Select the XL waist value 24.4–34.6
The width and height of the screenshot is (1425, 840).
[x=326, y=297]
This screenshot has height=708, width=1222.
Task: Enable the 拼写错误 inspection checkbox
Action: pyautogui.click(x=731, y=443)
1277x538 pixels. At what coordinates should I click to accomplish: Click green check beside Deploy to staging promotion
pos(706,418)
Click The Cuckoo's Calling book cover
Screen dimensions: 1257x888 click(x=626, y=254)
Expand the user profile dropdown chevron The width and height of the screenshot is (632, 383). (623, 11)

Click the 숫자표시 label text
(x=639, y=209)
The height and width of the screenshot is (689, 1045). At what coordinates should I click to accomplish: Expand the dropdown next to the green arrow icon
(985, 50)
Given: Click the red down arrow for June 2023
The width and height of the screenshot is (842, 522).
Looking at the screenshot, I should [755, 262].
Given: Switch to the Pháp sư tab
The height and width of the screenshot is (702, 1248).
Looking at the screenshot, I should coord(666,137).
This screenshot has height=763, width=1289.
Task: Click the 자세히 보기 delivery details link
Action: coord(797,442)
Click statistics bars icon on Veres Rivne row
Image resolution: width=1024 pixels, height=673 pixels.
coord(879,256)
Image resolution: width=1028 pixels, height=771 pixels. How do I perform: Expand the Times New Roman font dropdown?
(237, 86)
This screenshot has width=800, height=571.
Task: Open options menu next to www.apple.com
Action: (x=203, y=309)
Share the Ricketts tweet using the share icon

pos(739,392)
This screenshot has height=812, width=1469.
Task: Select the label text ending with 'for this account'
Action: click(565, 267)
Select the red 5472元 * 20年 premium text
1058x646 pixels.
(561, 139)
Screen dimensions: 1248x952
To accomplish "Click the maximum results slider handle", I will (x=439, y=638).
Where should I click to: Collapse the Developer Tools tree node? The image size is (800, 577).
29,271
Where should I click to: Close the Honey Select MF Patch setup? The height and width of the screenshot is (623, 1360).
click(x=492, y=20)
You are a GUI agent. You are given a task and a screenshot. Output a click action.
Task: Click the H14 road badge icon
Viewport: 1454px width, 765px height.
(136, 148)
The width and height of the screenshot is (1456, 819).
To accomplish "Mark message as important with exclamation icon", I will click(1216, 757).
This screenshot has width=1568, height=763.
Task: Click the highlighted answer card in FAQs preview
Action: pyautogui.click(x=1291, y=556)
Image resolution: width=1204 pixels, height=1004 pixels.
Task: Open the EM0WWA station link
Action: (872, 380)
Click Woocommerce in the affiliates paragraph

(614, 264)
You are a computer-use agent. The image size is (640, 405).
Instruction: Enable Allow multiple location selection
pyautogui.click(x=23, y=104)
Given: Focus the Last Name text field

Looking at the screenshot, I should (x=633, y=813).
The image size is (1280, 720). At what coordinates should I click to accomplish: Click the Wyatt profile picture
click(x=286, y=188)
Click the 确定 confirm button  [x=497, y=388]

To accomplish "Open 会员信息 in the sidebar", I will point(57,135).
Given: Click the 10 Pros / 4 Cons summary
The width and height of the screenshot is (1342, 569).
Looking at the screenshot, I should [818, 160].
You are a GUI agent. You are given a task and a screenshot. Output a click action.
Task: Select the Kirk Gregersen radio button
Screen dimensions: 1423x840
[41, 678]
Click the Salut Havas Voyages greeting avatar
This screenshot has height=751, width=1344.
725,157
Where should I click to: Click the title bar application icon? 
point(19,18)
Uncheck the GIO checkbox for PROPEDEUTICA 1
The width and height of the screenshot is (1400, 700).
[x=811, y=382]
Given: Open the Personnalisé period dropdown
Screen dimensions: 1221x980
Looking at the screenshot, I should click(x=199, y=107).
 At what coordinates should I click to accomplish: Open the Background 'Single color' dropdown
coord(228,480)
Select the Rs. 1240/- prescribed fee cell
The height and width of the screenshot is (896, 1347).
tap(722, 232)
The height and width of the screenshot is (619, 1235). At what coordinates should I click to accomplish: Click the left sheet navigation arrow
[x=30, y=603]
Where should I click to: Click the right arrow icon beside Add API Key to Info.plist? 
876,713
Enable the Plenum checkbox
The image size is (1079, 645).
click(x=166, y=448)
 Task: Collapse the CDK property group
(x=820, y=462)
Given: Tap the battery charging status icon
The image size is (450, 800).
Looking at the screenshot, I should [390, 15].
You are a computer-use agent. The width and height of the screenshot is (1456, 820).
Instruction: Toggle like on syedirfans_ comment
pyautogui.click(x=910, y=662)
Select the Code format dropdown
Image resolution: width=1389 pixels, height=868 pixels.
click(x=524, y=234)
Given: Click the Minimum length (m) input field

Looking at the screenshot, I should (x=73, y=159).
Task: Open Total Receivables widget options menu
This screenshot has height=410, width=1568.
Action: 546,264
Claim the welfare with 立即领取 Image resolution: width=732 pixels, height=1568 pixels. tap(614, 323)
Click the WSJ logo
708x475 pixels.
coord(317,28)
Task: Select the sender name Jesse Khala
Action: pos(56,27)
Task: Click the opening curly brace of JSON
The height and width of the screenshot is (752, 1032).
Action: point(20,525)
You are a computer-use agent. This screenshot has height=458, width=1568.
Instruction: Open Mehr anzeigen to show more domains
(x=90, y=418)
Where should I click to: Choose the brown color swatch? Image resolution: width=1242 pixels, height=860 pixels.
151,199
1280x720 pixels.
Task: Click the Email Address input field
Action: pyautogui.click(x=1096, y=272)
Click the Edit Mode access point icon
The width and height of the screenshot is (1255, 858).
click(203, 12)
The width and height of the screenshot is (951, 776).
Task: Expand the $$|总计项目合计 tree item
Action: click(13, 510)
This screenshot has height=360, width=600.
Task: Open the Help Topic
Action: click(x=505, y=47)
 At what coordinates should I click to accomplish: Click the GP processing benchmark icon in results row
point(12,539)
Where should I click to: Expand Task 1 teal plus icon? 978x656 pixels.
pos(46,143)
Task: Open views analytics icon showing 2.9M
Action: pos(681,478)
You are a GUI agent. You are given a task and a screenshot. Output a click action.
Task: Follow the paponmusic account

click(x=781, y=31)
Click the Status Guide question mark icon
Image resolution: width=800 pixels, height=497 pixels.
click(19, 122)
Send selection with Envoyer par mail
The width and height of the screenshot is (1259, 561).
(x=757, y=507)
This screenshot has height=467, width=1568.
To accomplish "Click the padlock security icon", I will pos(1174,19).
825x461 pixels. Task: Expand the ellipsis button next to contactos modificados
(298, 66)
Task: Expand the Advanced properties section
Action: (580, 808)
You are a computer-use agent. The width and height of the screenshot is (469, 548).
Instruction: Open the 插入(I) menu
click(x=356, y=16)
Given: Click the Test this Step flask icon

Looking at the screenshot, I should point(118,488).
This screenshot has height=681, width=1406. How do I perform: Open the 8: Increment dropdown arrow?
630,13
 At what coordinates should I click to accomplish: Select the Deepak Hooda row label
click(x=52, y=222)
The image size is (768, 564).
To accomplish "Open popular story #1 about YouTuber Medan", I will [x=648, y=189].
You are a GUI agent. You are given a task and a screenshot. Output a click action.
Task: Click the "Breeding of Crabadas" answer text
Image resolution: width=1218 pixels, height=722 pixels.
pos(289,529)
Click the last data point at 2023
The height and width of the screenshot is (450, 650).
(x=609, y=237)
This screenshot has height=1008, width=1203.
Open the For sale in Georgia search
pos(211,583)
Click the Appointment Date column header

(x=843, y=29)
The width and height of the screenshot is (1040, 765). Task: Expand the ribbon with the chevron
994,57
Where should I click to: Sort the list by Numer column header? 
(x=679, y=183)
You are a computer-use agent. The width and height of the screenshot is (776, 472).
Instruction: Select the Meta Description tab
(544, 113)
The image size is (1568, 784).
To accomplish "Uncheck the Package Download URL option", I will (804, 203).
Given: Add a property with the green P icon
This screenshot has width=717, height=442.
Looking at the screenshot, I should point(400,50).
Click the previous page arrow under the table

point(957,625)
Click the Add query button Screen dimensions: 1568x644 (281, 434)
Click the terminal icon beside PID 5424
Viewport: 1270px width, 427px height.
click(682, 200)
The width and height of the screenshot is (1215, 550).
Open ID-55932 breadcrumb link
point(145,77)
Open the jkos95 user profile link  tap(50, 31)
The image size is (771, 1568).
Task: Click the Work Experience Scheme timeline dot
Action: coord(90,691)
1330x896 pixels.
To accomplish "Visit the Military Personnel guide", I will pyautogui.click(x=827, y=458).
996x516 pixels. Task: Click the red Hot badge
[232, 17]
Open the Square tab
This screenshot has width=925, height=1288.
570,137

....

[Your assignment]
Search the listing above for the lines with "This screenshot has width=717, height=442." and "1330x896 pixels.", then output those lines and all lines between them exactly.

[Answer space]
This screenshot has width=717, height=442.
Looking at the screenshot, I should point(400,50).
Click the previous page arrow under the table

point(957,625)
Click the Add query button Screen dimensions: 1568x644 (281, 434)
Click the terminal icon beside PID 5424
Viewport: 1270px width, 427px height.
click(682, 200)
The width and height of the screenshot is (1215, 550).
Open ID-55932 breadcrumb link
point(145,77)
Open the jkos95 user profile link  tap(50, 31)
The image size is (771, 1568).
Task: Click the Work Experience Scheme timeline dot
Action: coord(90,691)
1330x896 pixels.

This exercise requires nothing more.